Evolving MI ECG changes
may mask the diagnosis of pericarditis. Pericarditis produces generalized
ST-segment elevation, which appears on ECG tracings in a concave upward
or saddle-shaped pattern. As pericarditis evolves, T waves become inverted
after the ST segment becomes isoelectric. On the other hand, in acute
MI, T waves may become inverted when the ST segment is still elevated.
Four phases of ECG abnormality have been described in association with
pericarditis (Table 2).41
A pericardial effusion
on echocardiography is strongly suggestive of pericarditis; however, the
lack of an effusion does not rule out pericarditis.
|
|
THERAPY
|
|
Aspirin is the therapy
of choice for post-MI pericarditis in doses of 650 mg every 4 to 6 hours.

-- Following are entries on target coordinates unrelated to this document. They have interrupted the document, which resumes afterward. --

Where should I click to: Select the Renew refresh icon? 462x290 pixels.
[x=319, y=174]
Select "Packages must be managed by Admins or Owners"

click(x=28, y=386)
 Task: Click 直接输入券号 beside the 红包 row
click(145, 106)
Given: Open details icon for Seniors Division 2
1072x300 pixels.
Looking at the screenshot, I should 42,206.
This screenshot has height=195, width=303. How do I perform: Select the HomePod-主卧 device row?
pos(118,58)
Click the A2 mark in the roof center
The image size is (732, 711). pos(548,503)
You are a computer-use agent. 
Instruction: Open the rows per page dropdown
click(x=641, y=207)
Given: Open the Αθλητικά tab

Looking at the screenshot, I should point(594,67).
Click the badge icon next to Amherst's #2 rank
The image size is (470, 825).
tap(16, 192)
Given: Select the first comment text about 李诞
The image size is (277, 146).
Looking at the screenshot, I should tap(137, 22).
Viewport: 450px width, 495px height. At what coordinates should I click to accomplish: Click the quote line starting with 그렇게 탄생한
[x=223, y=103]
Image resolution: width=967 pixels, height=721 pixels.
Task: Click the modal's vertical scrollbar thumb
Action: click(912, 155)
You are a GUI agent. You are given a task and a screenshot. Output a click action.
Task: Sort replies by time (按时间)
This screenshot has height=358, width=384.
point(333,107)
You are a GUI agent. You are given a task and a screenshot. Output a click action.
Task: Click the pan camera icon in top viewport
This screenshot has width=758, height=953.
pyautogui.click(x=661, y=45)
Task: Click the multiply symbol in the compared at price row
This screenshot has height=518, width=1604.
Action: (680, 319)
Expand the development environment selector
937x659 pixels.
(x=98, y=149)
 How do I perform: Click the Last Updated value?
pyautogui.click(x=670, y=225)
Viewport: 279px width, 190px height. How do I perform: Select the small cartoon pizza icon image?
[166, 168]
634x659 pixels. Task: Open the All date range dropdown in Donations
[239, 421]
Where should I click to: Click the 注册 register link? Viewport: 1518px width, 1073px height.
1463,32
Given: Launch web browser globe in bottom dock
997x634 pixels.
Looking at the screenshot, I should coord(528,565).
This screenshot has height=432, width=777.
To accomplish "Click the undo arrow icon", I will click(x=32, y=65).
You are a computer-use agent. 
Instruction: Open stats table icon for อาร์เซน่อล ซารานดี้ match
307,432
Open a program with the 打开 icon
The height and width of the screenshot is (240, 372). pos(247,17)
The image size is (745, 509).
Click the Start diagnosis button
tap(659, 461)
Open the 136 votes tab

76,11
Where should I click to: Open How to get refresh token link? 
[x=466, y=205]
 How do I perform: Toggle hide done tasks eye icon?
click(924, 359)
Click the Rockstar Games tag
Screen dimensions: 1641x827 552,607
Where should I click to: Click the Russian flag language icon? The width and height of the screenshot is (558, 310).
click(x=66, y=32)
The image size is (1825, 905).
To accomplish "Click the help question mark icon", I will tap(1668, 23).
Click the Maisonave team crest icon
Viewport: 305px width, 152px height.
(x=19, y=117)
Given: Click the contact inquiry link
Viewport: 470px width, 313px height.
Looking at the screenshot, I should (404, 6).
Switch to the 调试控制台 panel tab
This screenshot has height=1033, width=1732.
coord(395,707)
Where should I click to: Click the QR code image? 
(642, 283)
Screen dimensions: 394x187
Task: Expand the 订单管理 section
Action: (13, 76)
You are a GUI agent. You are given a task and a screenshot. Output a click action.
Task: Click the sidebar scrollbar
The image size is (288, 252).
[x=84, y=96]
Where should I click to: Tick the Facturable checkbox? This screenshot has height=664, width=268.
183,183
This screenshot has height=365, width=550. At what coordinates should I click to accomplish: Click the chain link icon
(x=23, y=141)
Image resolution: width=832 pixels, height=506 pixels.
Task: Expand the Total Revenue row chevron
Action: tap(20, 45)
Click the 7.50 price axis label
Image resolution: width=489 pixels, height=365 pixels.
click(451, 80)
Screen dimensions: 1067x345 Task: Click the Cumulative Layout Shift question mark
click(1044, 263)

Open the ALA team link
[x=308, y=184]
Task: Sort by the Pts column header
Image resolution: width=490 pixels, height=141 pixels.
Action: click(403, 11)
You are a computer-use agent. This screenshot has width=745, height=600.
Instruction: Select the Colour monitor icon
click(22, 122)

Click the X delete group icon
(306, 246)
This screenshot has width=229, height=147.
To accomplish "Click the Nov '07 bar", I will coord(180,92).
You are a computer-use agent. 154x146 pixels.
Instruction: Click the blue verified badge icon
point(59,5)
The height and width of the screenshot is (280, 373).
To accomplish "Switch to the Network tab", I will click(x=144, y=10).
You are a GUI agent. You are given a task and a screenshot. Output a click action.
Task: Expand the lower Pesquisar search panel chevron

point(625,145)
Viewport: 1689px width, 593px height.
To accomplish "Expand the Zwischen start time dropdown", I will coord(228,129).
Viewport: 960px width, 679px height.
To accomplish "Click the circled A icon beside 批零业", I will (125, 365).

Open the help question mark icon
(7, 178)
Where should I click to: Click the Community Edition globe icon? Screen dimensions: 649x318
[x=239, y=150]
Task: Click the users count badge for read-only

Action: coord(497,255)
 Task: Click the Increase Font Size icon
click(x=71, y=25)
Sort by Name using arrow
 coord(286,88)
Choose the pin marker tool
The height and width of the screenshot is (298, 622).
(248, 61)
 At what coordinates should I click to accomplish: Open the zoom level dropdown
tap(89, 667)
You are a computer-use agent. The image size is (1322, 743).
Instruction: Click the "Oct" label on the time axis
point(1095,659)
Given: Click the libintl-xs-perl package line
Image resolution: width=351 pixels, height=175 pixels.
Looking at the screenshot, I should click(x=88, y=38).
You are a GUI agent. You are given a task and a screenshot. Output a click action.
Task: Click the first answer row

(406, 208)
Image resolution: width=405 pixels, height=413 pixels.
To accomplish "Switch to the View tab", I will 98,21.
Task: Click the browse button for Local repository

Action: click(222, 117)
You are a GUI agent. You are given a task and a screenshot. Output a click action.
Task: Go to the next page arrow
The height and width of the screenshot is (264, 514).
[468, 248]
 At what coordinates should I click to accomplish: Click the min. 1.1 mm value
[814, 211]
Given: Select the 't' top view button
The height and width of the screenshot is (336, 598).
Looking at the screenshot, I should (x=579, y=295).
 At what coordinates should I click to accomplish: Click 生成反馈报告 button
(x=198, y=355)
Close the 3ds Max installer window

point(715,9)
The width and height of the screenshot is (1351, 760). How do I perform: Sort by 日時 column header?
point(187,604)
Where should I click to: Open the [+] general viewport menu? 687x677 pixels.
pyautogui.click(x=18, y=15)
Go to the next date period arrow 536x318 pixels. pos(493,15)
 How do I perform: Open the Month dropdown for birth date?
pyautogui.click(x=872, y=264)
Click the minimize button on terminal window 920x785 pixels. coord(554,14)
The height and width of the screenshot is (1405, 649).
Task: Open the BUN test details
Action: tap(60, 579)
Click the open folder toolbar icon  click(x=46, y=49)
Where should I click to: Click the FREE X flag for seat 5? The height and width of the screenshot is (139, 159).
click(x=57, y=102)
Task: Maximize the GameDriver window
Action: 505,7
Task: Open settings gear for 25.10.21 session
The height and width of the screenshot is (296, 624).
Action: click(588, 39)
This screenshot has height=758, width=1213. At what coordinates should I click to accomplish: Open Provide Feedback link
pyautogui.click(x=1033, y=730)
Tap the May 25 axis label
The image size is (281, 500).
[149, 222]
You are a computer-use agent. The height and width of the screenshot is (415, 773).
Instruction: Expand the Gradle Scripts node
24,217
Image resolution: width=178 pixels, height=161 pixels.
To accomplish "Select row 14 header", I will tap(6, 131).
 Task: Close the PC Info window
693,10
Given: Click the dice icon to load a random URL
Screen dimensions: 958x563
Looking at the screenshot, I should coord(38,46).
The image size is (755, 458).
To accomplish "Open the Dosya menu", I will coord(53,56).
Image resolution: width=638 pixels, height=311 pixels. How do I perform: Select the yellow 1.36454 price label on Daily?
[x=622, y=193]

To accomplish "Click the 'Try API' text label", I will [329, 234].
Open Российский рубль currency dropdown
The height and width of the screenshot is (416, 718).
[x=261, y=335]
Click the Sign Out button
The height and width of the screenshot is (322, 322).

Nonsteroidal anti-inflammatory drugs and corticosteroids should be avoided
for 4 weeks after the acute event. These agents may interfere with myocardial
healing and contribute to infarct expansion.42 In late pericarditis,
nonsteroidal anti-inflammatory drugs and even corticosteroids may be indicated
if severe symptoms persist beyond 4 weeks after MI. Colchicine may be
beneficial in patients with recurrent pericarditis.